Ultrapotent Pars Inhibitor for Cardioprotection

Period of Performance: 09/25/2000 - 09/24/2002

$165K

Phase 1 SBIR

Recipient Firm

Inotek Pharmaceuticals Corporation
100 Cummings Center
Beverly, MA 01915
Principal Investigator

Abstract

We have obtained preliminary in vitro and in vivo evidence for the existence of a novel pathway of free radical- and oxidant-related injury. Peroxynitrite, and hydrogen peroxide, potent oxidants produced in myocardial reperfusion injury, trigger a cascade culminating in cellular energetic failure. DNA strand-breakage activates the nuclear enzyme poly (ADP-ribose) synthetase (PARS) and initiates an energy consuming, inefficient repair cycle, with transfer of the ADP-ribosyl moiety of NAD+ to protein acceptors. The resultant depletion of dinucleotide pools slows the rate of glycolysis and mitochondrial respiration, reducing ATP synthesis and leading to cellular dysfunction.

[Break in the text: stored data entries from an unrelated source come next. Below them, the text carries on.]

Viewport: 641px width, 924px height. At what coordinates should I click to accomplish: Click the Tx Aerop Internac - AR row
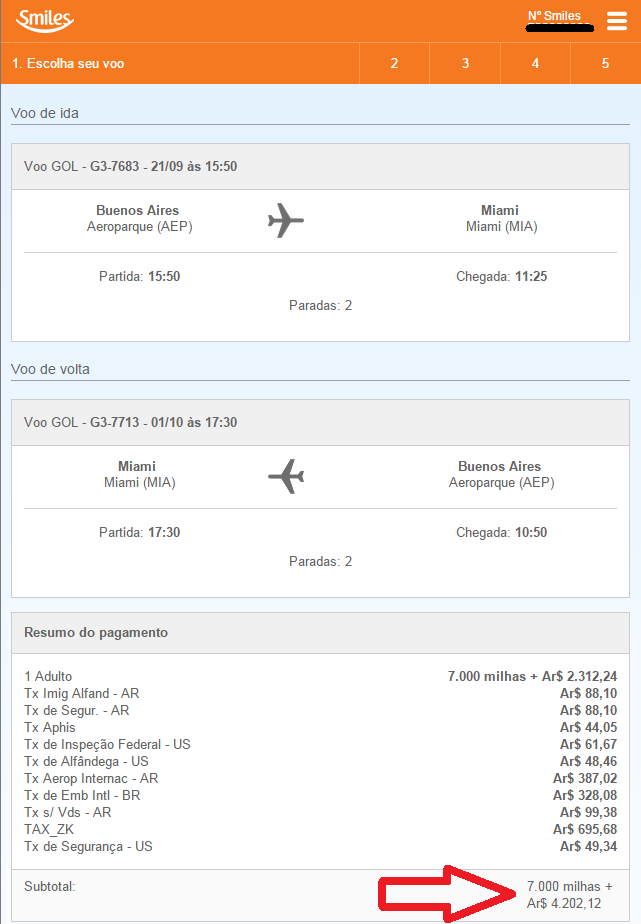320,778
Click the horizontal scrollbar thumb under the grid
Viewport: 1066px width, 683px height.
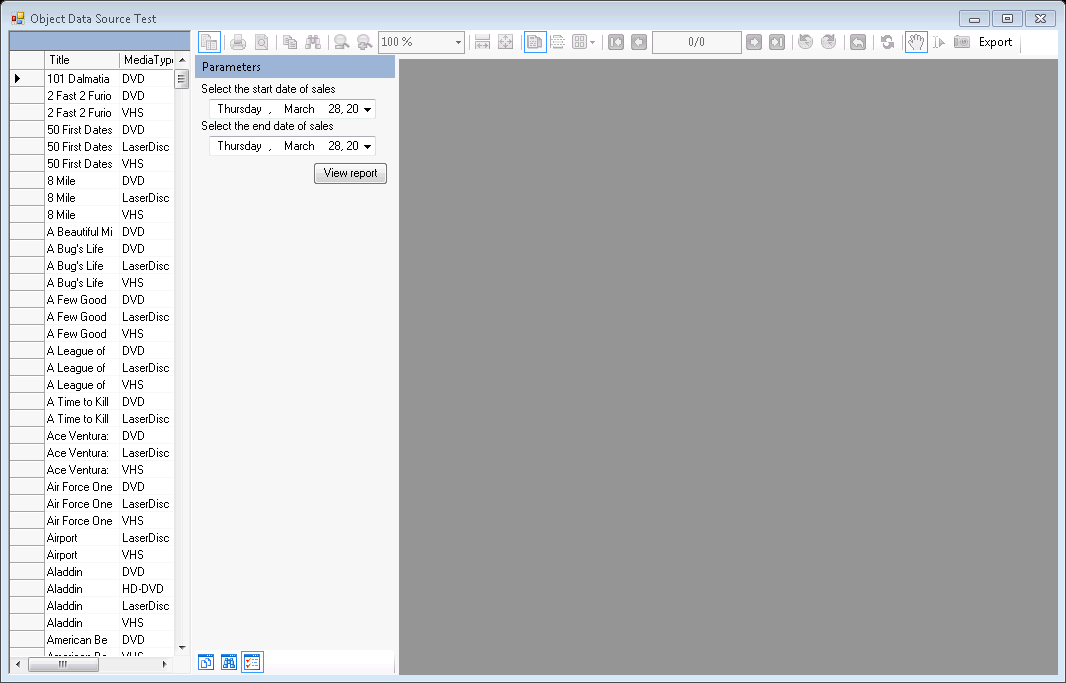tap(63, 664)
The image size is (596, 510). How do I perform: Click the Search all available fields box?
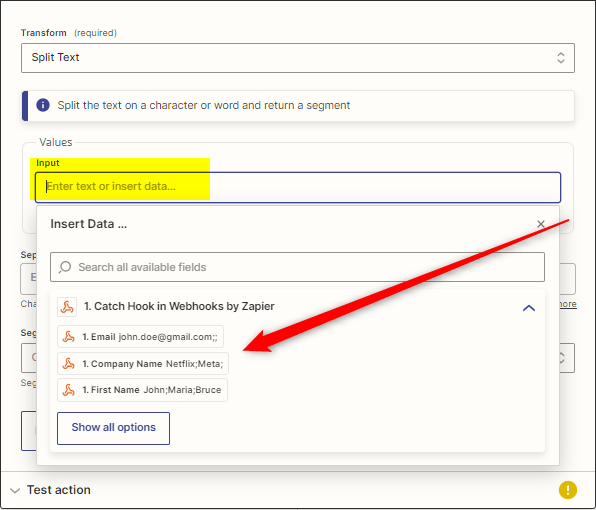point(297,267)
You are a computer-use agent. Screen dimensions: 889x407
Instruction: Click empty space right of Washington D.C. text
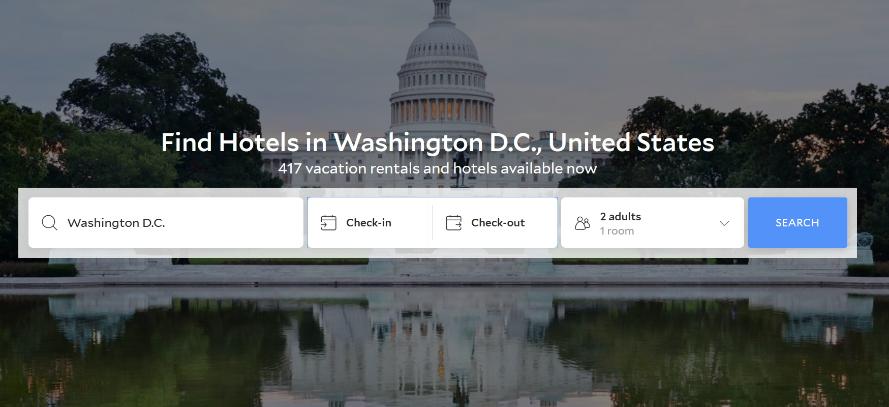232,223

Moreover, we have obtained preliminary in vivo data showing the substantial, prolonged protective effect of pharmacological inhibition and genetic inactivation of PARS on myocardial reperfusion injury. PARS inhibition may be a novel effective concept for protection against myocardial ischemia-reperfusion injury. The applicants are developing a novel class of potent PARS inhibitors, which have substantial cardioprotective potential. In the current application, we propose to test the efficacy of PJ34, a member of a novel ultrapotent class of PARS inhibitors in a porcine model of myocardial ischemia-reperfusion injury. Inotek's long- term intention is to develop a potent PARS inhibitor as a drug for the treatment of various forms of reperfusion injury. Based on the results of the present application, Inotek will apply for Phase 2 to support: pre-clinical pharmaceutical testing (advanced toxicity determinations, pathology, stability, pharmacokinetics, in vivo efficacy), investigational drug application to the FDA, and clinical trials. Based on the promising preliminary data by multiple laboratories with various non-proprietary PARS inhibitors in myocardial ischemia-reperfusion, and the applicant's recent preliminary data with PARS deficient mice, we expect that myocardial ischemia-reperfusion is one of the most promising indications of the PARS inhibitor technology for further development. PROPOSED COMMERCIAL APPLICATIONS: The annual anticipated revenue for an effective therapeutic to prevent and treat myocardial reperfusion injury is estimated at > $1 billion in the US per annum.